I read recently on the '.org that to optimize speed you should only shift in first gear at red line, 2nd is something like 6200 and 3rd just over 6,000. Try that.
Obviously to enhance your chances of running 15 flat you should add a Y-pipe and an intake, or K&N panel filter if you're not into noise. Remove your spare tire at the track, run with less than a full tank of gas.
What other best bang for the buck mods could he do? Obviously not a B-pipe, or JWT ECU upgrade or UDP given the cost factor. I take it he wants to do this on a shoestring budget.
Obviously to enhance your chances of running 15 flat you should add a Y-pipe and an intake, or K&N panel filter if you're not into noise. Remove your spare tire at the track, run with less than a full tank of gas.
What other best bang for the buck mods could he do? Obviously not a B-pipe, or JWT ECU upgrade or UDP given the cost factor. I take it he wants to do this on a shoestring budget.
Yup, on a shoestring budget. I think that if some good drivers are running mid 14's with only a y pipe i should be able to run flat 15's with a y-pipe and an ok driver. Could that assumption be made considering i am just an ok driver?
I guess now the question is which y-pipe. I have been considering the budget y-pipe for a long time now. IS there any reason why i should not get it? Also i take about 3 1500mile round trips every year. Will the y-pipe pose any problems?
Originally Posted by p00tan6
I guess now the question is which y-pipe. I have been considering the budget y-pipe for a long time now. IS there any reason why i should not get it? Also i take about 3 1500mile round trips every year. Will the y-pipe pose any problems?
To get better times, like everyone said, practice, get a short shifter, y pipe, a g-tech meter ($30.00 cheap one on eBay, and shift light installed right at or a little before redline. I don't know if you have a cold air or not, if you don't you can try that. Also throttle response is a factor, clean out your throttle body with a rag and some cleaner. Good luck.
I deliberated over buying a y-pipe ad infinitum because I am not into noise. I bought a Budget stainless steel y-pipe last June and have it coupled with a K&N panel air filter. At idle and cruise there is absolutely NO difference in noise level, but at WOT there is a bit of a growl that I like (this talk about bees in a can with them is utter nonsense). Whatever you do, keep your stock y-pipe tucked away safely in case you ever need it. They are as expensive as hell.

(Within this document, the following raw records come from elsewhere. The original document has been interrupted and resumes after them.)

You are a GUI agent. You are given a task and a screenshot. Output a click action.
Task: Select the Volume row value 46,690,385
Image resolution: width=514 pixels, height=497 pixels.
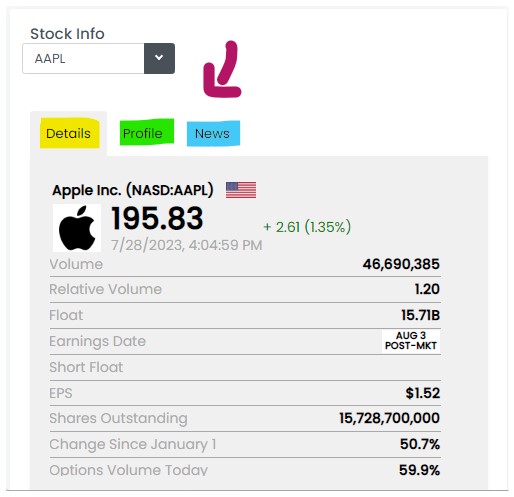401,264
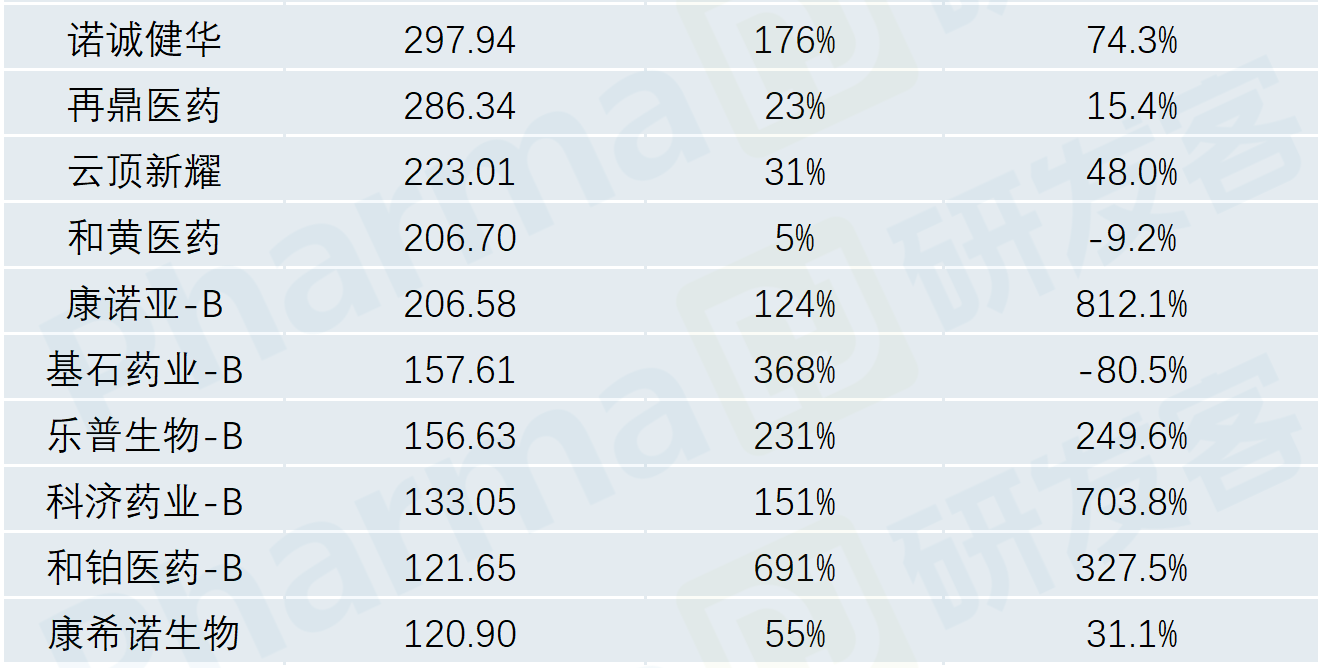1323x668 pixels.
Task: Select the 康希诺生物 row label
Action: coord(144,634)
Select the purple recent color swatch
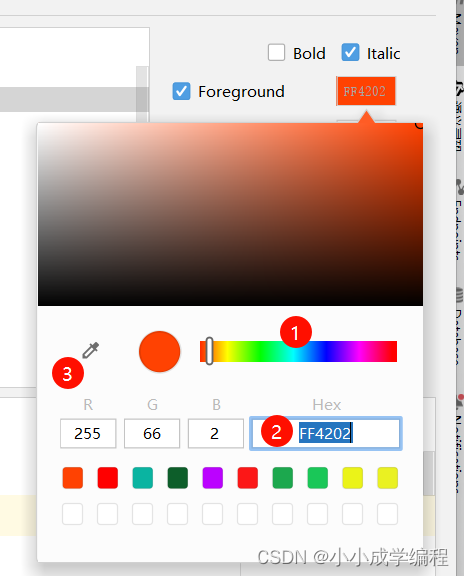Viewport: 464px width, 576px height. pos(213,478)
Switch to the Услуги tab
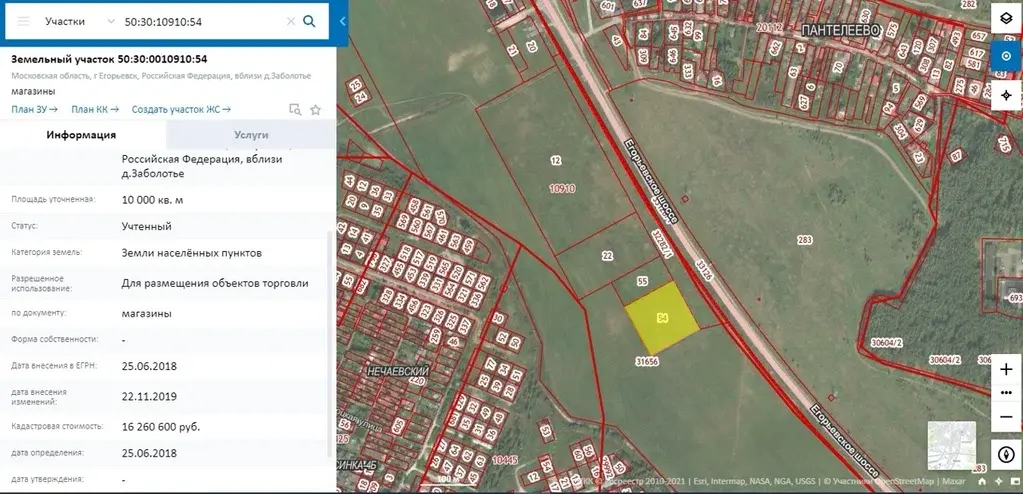This screenshot has width=1023, height=494. click(250, 135)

Originally Posted by rmurdoch
I deliberated over buying a y-pipe ad infinitum because I am not into noise. I bought a Budget stainless steel y-pipe last June and have it coupled with a K&N panel air filter. At idle and cruise there is absolutely NO difference in noise level, but at WOT there is a bit of a growl that I like (this talk about bees in a can with them is utter nonsense). Whatever you do, keep your stock y-pipe tucked away safely in case you ever need it. They are as expensive as hell.
Try their website: www.lssexhaust.com
If you want to talk to a live, warm body - 1-800-256-4482
Don't go with the aluminized. Go with the stainless steel y-pipe. It is also considerably lighter than the stock y-pipe (maybe 15 pounds). It removes two existing pre-cats.

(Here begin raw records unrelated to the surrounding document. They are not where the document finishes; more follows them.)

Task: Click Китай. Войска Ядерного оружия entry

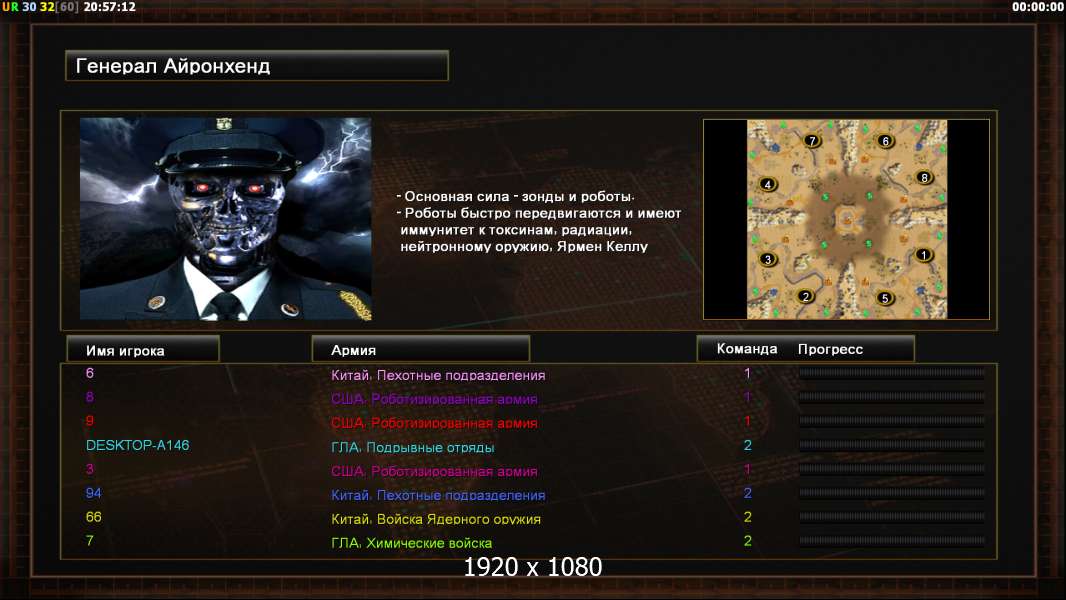Action: pos(436,519)
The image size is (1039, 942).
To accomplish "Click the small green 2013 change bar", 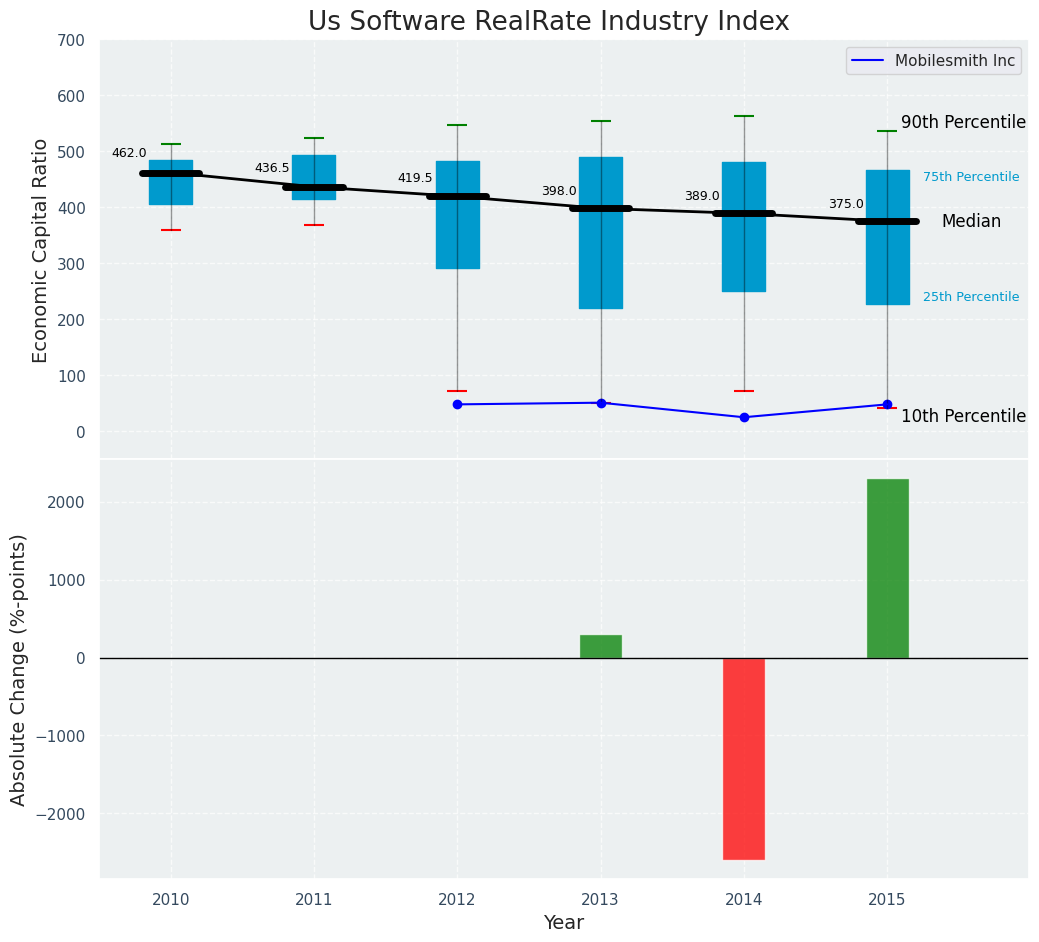I will (x=601, y=646).
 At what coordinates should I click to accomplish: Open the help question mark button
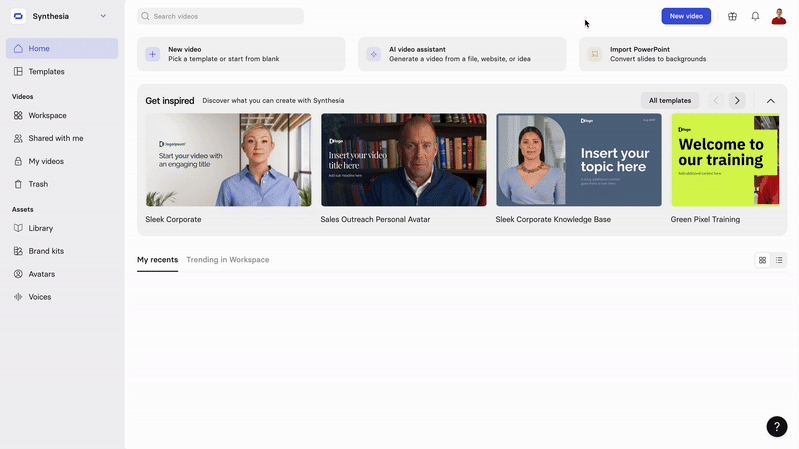pyautogui.click(x=777, y=427)
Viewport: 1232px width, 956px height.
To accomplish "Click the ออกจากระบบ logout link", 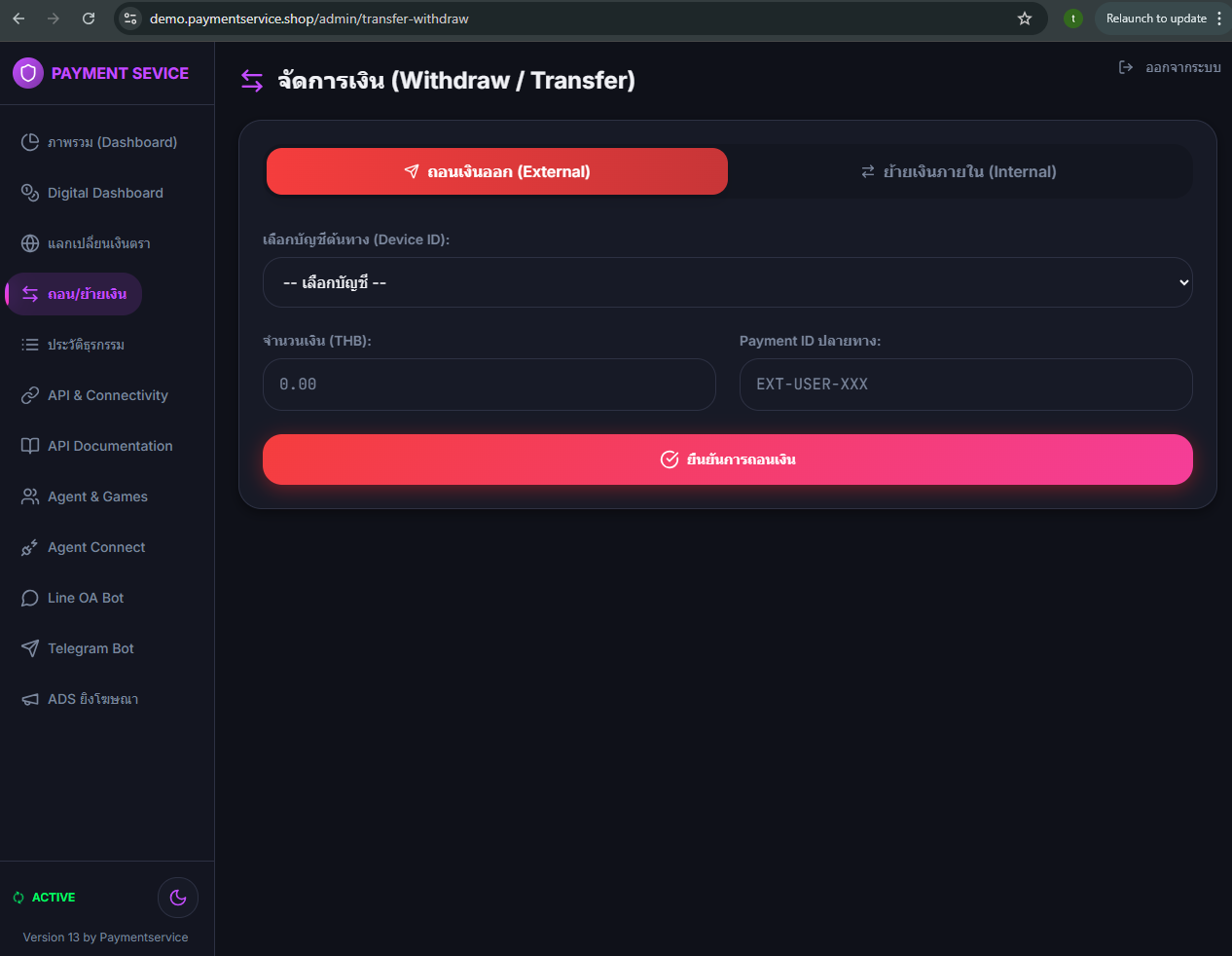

If you want to talk to a live, warm body - 1-800-256-4482
Don't go with the aluminized. Go with the stainless steel y-pipe. It is also considerably lighter than the stock y-pipe (maybe 15 pounds). It removes two existing pre-cats.
Your not going to get any results if you refuse to push your car. You would have to be making alot of power to run a 15 flat shifting at 5K rpm's at 80% throttle.
What you want and what your willing to do totally contradict each other
What you want and what your willing to do totally contradict each other
Originally Posted by p00tan6
Yeah i know my goals arent high. I have a 1998 5pd and i dont drive that great. What couple of mods can i do to run me into the flat 15's at the track? I know the y pipe is probably the most effective mod but will that bring me to 15's being a crappy driver? I've read in the 1/4 forum that some older models 95/96 ran mid 14's with just a y-pipe. Do you guys think it would be possible to run flat 15's being a newbie driver?
edit: and like mike says, dont be babying around giving us a bad name (lol) at the track ! stomp it at the light, almost bounce off rev limit in first and speed shift into second ,rofl !! ---> wind second out like a thrashing tornado again deadly approaching rev limiter, shift like a super hero into 3rd ..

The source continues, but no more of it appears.